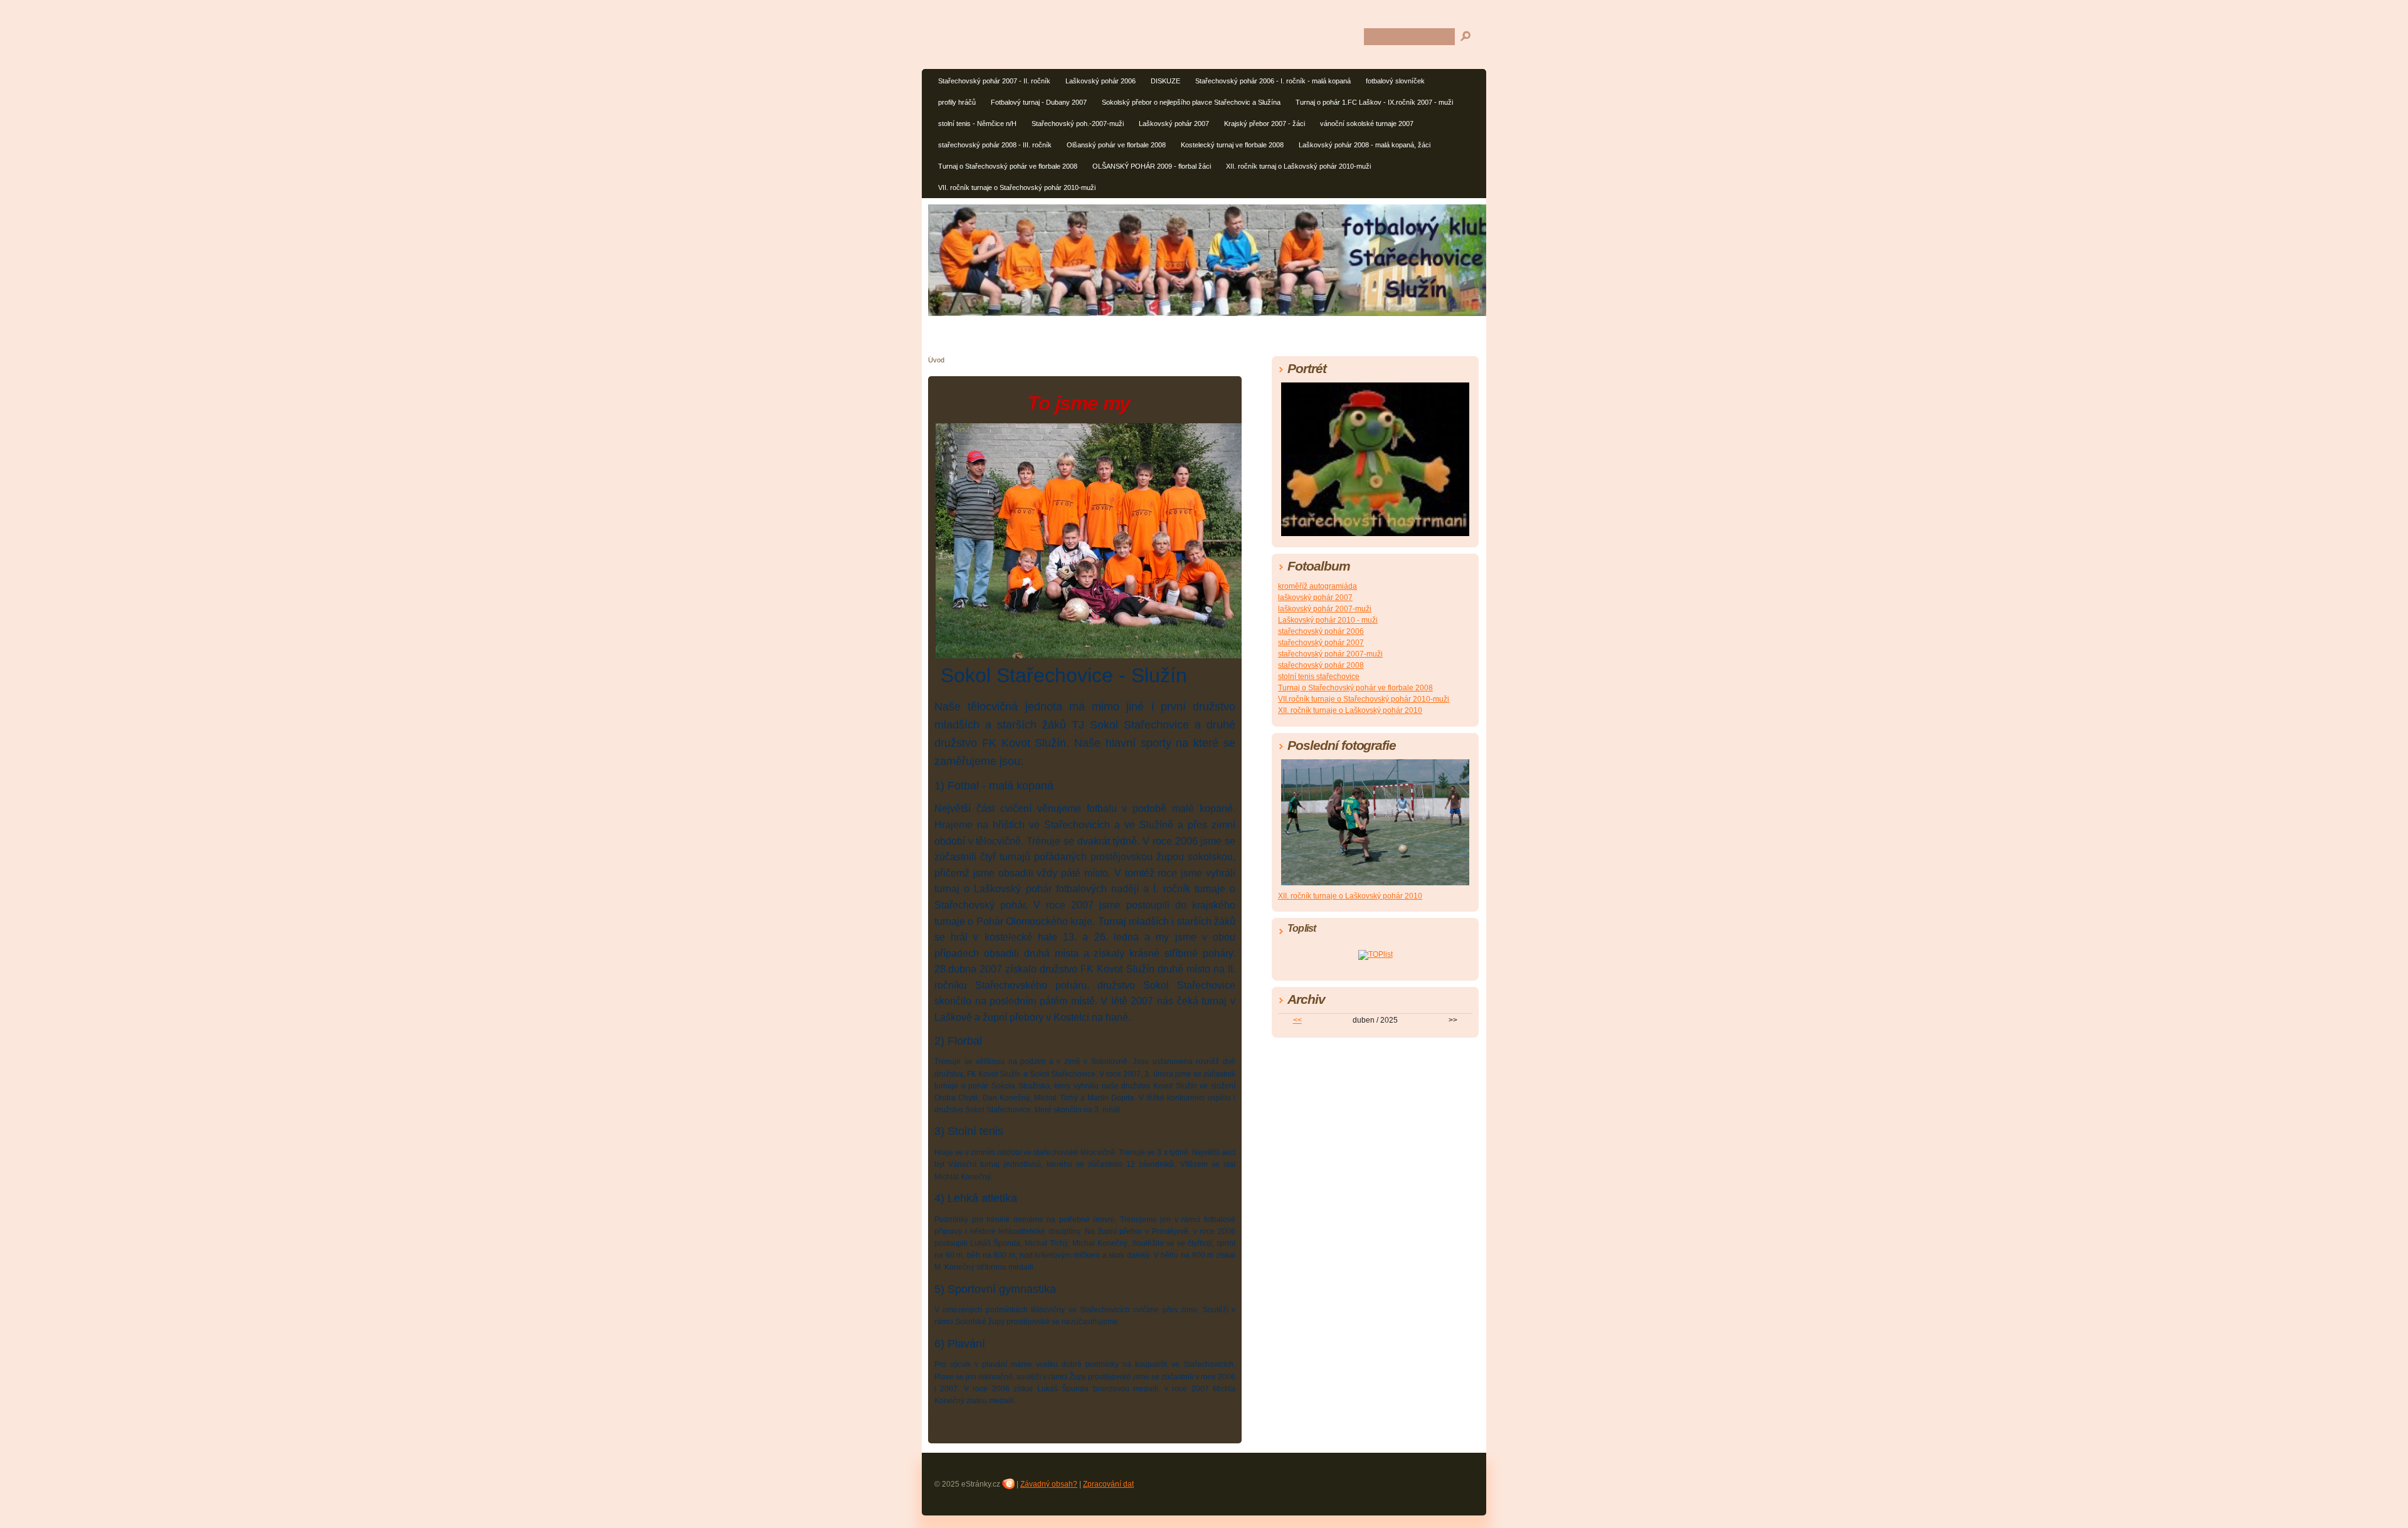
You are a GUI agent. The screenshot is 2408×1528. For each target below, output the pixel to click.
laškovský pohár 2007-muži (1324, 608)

————

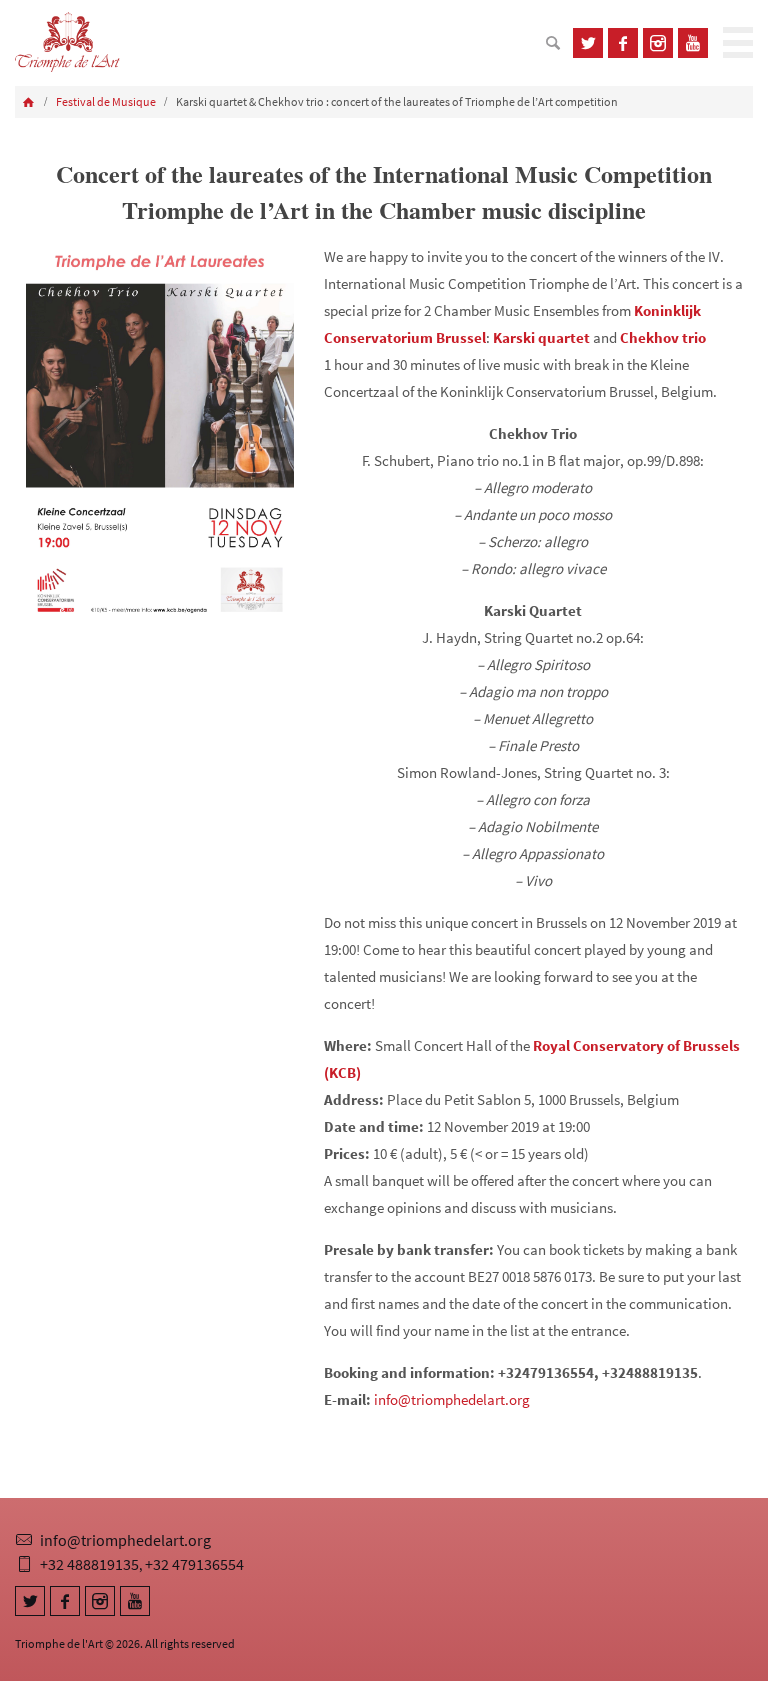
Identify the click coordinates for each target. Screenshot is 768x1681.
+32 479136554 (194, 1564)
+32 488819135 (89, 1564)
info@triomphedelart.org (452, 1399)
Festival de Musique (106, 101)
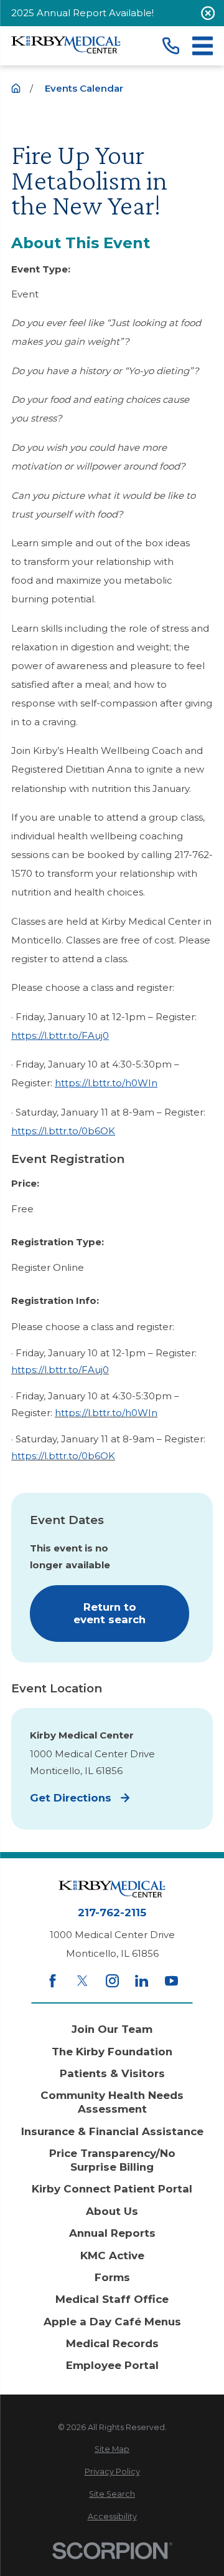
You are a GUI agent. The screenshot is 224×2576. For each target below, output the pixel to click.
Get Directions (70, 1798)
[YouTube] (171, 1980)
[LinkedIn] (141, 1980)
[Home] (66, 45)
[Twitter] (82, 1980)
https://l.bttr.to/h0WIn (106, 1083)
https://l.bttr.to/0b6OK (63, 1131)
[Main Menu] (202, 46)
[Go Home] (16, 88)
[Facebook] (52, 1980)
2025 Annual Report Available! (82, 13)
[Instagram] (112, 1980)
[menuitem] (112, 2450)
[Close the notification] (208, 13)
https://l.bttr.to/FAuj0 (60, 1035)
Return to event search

————

Work item:
Go through the data and return each line where the word "click" appears.

Written response:
You are a GUI agent. The screenshot is 2408×1528. For each target below, output the pixel to click.
Identify the click coordinates for each target. Screenshot is 768x1681.
You are a GUI agent. The screenshot is 224×2576. For each target below, output the pixel to click.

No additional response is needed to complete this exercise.